Allerdings hat das Regime erklärt, dass in diesem Fall keine Todesstrafe verhängt werden kann. Das US-Außenministerium hatte zuvor auf seinem Farsi-sprachigen X-Account eine Hinrichtungsdrohung für den 14. Januar angekündigt.
Der Präsident Donald Trump hat gesagt, dass seine Regierung von „very important sources“ darüber informiert wurde, dass die Hinrichtung gestoppt worden sei und Exekutionen nicht stattfinden würden. Die iranische Außenministerin Abbas Araghtschi hat betont, dass es keine Pläne für Hinrichtungen gibt und dass dies eine „Desinformationskampagne“ ist, die von dem Regime gestartet wurde, um Trump in diese Frage hineinzuziehen.

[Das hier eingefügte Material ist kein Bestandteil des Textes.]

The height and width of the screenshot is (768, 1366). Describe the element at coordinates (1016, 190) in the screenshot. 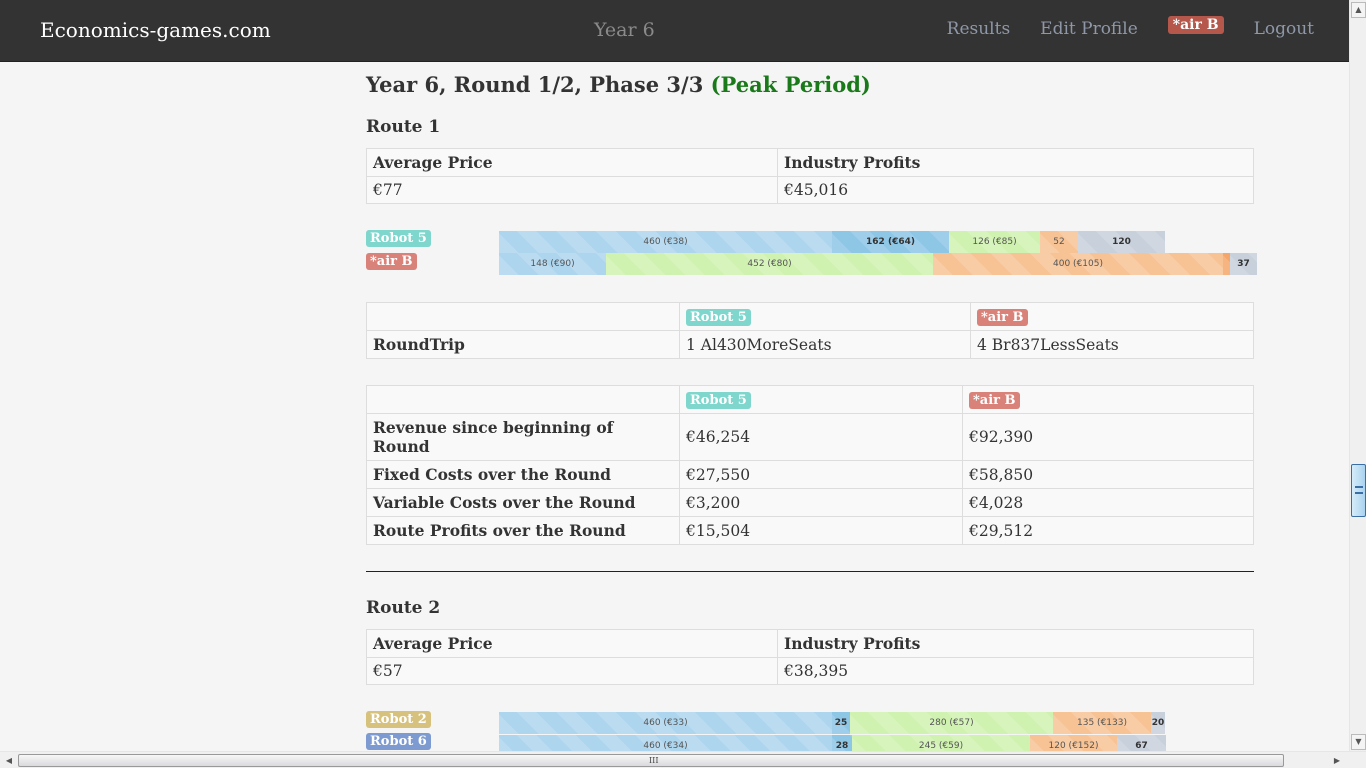

I see `industry-profits-value: €45,016` at that location.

Mehr als 10.600 Iranians sind laut des US-Außenministeriums nur wegen ihrer Forderung nach Menschenrechten festgenommen worden, darunter auch Erfan Soltani. Die Hinrichtungsdrohung gegen den Demonstranten hat zu internationaler Kritik geführt und die USA haben ihre Unterstützung für das iranische Regime weiterhin ausgesprochen.
Die Situation in Iran bleibt weiterhin angespannt, und es bleibt abzuwarten, ob sich die Hinrichtung von Erfan Soltani ändert. Die internationale Gemeinschaft beobachtet die Situation eng und hofft auf eine Lösung, die den Menschenrechten und der Demokratie in Iran dient.